TASK TO CARRY OUT> Reproduce the passage on global identifiability word for word, from "6.1 Global Identifiability" to "of observed responses.".
Start of TEXT SHOWN
6.1 Global Identifiability

A model is (globally) identifiable if the parameter values uniquely determine the probability distribution of the data and the probability distribution of the data uniquely determines the parameter values. (Everitt & Howell, 2005)

Important aspects:

  • parameter estimates can uniquely determine the probability distribution.

  • probability distribution of the data uniquely determines the parameter values.

Important aspects about CDMs(Xu & Zhang, 2016):

  • For global identifiability we need distinct sets of model parameters to obtain distinct distribution of observed responses.
  • If the data does not differentiate between different parameterizations, we may loose the consistency of the parameter estimates.
  • Q-matrix play an important role in CDM estimation.

Idntifiabiliyt Vs. Consistently Estimable

  • Identifiability is necessary and sufficient condition for statistical consistency of a parameter estimate.Nonetheless, identifiablity conditions alone are not always sufficient for consistent estimation. We can define a parameter as consistently estimabel if it is possible to create a consistent estimator for that parameter, i.e., for parameter \(\beta\), there exists a \(\hat{\beta}_N\) such that \(\hat{\beta}-\beta \rightarrow0\) in probability as the sample size \(N\rightarrow \infty\)

see Xu (2019) for more detail.

6.1.1 What parameters we need to consider in CDMs?

In CDMs, the model parameters are:

  • item parameters (denoted by \(\Theta\),e.g., guess and slip for the DINA model)

  • population proportion parameters (denoted by \(\mathbf{p}\)), i.e., proportion of students in each latent class.

Note. Person parameters (attribute profiles) are not model parameters in random-effect CDMs. For instance, when we use EM algorithm, we obtain marginalize the likelihood, and by marginalizing the likelihood we will remove the person parameters from the model.

6.1.2 Global identifiability in CDMs

A CDM is identifiable if all item parameters and population proportion parameters are identified. More formally,

Definition 1 (Xu, 2019)

\((\Theta,\mathbf{p})\) is said to be identifiable if for any \((\bar{\Theta},\bar{\mathbf{p}})\neq ({\Theta},{\mathbf{p}})\), there exists at least one response pattern \(\mathbf{x}\) such that

\[ P(\mathbf{x}|Q,\bar{\Theta},\bar{\mathbf{p}})\neq P(\mathbf{x}|Q,{\Theta},{\mathbf{p}}) \]

Exercise 6.1 The definition means for different set of CDM parameters, we should have different probabilities for particular response vector.
End of TEXT SHOWN
Start of DATA UNDER STUDY
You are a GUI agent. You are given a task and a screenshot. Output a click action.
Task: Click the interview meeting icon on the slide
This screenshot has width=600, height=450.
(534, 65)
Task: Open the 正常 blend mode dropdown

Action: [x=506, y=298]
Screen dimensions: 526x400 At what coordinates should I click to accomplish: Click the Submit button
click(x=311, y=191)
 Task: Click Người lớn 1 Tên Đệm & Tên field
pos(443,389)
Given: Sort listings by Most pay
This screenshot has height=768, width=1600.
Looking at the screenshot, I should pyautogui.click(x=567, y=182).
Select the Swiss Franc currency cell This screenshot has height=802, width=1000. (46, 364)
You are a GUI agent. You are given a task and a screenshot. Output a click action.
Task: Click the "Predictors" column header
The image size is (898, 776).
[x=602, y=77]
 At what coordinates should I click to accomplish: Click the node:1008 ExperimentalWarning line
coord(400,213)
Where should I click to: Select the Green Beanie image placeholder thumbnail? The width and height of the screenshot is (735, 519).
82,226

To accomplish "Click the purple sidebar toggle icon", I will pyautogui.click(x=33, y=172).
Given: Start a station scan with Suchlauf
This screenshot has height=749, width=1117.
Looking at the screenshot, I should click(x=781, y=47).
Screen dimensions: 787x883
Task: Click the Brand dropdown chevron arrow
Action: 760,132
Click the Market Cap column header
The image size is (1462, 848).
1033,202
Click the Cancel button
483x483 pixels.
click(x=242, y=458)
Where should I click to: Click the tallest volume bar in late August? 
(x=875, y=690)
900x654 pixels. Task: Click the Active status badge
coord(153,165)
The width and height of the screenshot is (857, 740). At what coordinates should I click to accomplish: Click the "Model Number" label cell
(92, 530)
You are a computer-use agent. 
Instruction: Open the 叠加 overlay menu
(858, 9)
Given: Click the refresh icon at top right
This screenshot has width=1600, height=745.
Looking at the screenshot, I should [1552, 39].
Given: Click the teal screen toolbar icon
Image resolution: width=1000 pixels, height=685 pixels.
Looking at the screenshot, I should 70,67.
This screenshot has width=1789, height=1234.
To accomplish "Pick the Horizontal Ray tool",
End of DATA UNDER STUDY
SOLVED PROBLEM>
6.1 Global Identifiability

A model is (globally) identifiable if the parameter values uniquely determine the probability distribution of the data and the probability distribution of the data uniquely determines the parameter values. (Everitt & Howell, 2005)

Important aspects:

  • parameter estimates can uniquely determine the probability distribution.

  • probability distribution of the data uniquely determines the parameter values.

Important aspects about CDMs(Xu & Zhang, 2016):

  • For global identifiability we need distinct sets of model parameters to obtain distinct distribution of observed responses.